Step Three

There was no point in hiding the blood all over my hands, all over my nightdress. There was no mistaking how it was the same blood that now drenched the bedding of the king and queen, no way to avoid the gaze of my husband, the prince, standing in the doorway, staring at me.


It didn’t matter. My work was done, my revenge complete. Step one: marry the prince. Step two: murder the king and queen. I had known all along that there would be no step three.

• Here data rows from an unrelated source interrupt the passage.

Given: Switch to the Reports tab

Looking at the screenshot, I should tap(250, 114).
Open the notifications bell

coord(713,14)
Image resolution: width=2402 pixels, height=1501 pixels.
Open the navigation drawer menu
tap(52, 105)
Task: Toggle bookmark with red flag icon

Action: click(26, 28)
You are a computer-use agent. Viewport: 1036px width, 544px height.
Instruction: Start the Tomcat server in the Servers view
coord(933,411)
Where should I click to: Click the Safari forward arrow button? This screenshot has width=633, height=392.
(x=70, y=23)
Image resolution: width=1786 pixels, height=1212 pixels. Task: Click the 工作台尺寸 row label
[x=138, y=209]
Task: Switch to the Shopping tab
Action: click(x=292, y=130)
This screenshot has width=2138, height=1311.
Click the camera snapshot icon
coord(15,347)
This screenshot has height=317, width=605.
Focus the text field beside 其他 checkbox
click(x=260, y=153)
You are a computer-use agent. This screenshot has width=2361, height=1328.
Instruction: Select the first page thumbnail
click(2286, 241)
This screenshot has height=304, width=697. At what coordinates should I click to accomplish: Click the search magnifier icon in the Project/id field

I knelt before my husband, holding out the dagger, silver and red in my sticky hands.


“What are you doing?” he said.


The words I expected. The tone surprised me. He was so calm, too calm, given that I had just killed his parents.


“Finish it, my love,” I said, putting as much venom as I had left into the words. Let him hate me now, as much as I had ever made him love me. Let him hate me, and kill me, and send me to my family.


“It’s already finished.” He stepped into the room and closed the door behind him. “We should get you cleaned up, before we report Mother and Father’s mysterious assassination to the people.”


“What…?” The dagger hung limply from my hands. I let it fall to the floor. The adrenaline was fading now.


The prince - the soon-to-be king - my husband stepped lightly around the spreading pool of red. He fetched a clean quilt from the armchair and came over to me, wrapping the warm fabric around my shoulders.


“Can’t have you going into shock now,” he said. “You’ve been waiting for this moment for how many years?”


“Since I was nine,” I said automatically. “Since the raids on the southern…” I looked up at him. He brushed my hair out of my eyes. “You knew?”


“I suspected.” He kissed my forehead. “I hoped. They would have never let their guard down around me. But my blushing bride? They never suspected a thing.”


“You knew I was here to kill them.”


“Why else would a girl from the southern valleys want to marry me? Your people were slaughtered on my parents’ command. And yet you willingly sat with me, spoke with me, held me. The only thing that made sense was if you were only trying to get close to me to kill my parents. And now you’ve done so. So let’s get on with it.”


He helped me to my feet, though I couldn’t fathom why. “Get on with what?”


“With the future.” He walked me towards the bathroom. “With making sure what my parents got away with never happens again. With making this kingdom the haven it ought to be.”


He really ought to have called for a servant. But he took care of everything himself - drawing my bath, disposing of the blood-covered nightdress, hiding the dagger behind a loose stone in the wall.


“As soon as you’re clean and dry, we’ll go back to bed, just in time to be awoken by the maid discovering Mother and Father,” he said, gently rubbing my hands until that awful red was gone down the drain.


My eyelids were heavy. Going back to bed sounded incredible. Impossible and incredible.


“Step one, marry the prince,” I said. “Step two, murder the king and queen.”


“Step three,” said my husband, “live happily ever after.”


“I don’t know how to do that.”


“Well you took care of the first two steps just fine on your own.” He squeezed my hands between his own. “I’ll take care of the third, my love, my salvation. Don’t you worry.”